Nanopore direct cDNA data analysis
Posted on October 20, 2022
An Introduction to Nanopore direct cDNA data analysis.
Software preparation
# Install Guppy CPU version
wget -c https://cdn.oxfordnanoportal.com/software/analysis/ont-guppy-cpu_6.4.6_linux64.tar.gz
tar zxvf ont-guppy-cpu_6.4.6_linux64.tar.gz
# Install Guppy GPU version
wget -c https://cdn.oxfordnanoportal.com/software/analysis/ont-guppy_6.4.6_linux64.tar.gz
tar zxvf ont-guppy_6.4.6_linux64.tar.gz
# add ont-guppy-cpu/bin to $PATH in .bashrc file
PATH=/path/to/ont-guppy-cpu/bin:$PATH
# install minimap2 and samtools
conda install -c bioconda minimap2 # paftools.js will be install automatically.

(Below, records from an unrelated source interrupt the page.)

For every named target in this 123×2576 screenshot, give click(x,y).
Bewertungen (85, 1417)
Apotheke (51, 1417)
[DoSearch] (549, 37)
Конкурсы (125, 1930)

conda install -c bioconda samtools
# install pychopper
conda install -c epi2melabs -c conda-forge -c bioconda "epi2melabs::pychopper" # nhmmscan will be install automatically.
Annotation preparation
wget -c https://ftp.ebi.ac.uk/pub/databases/gencode/Gencode_human/release_39/gencode.v39.annotation.gff3.gz
gunzip gencode.v39.annotation.gff3.gz
paftools.js gff2bed gencode.v39.annotation.gff3 > hg38.bigbed
Step1: Basecalling
CPU-based basecalling
guppy_basecaller --input_path ./fast5 --save_path ./guppy_output --flowcell FLO-MIN106 --kit SQK-DCS109 --num_callers 16 --cpu_threads_per_caller 8 --compress_fastq --trim_strategy none
GPU-based basecalling
guppy_basecaller --input_path ./fast5 --save_path ./guppy_output --flowcell FLO-MIN106 --kit SQK-DCS109 --num_callers 16 --gpu_runners_per_device 80 -x "cuda:all" --compress_fastq --trim_strategy none
:warning: Do NOT Turn on trimming (setting --trim_strategy none ) during basecalling as it will remove the primers needed for classifying the reads!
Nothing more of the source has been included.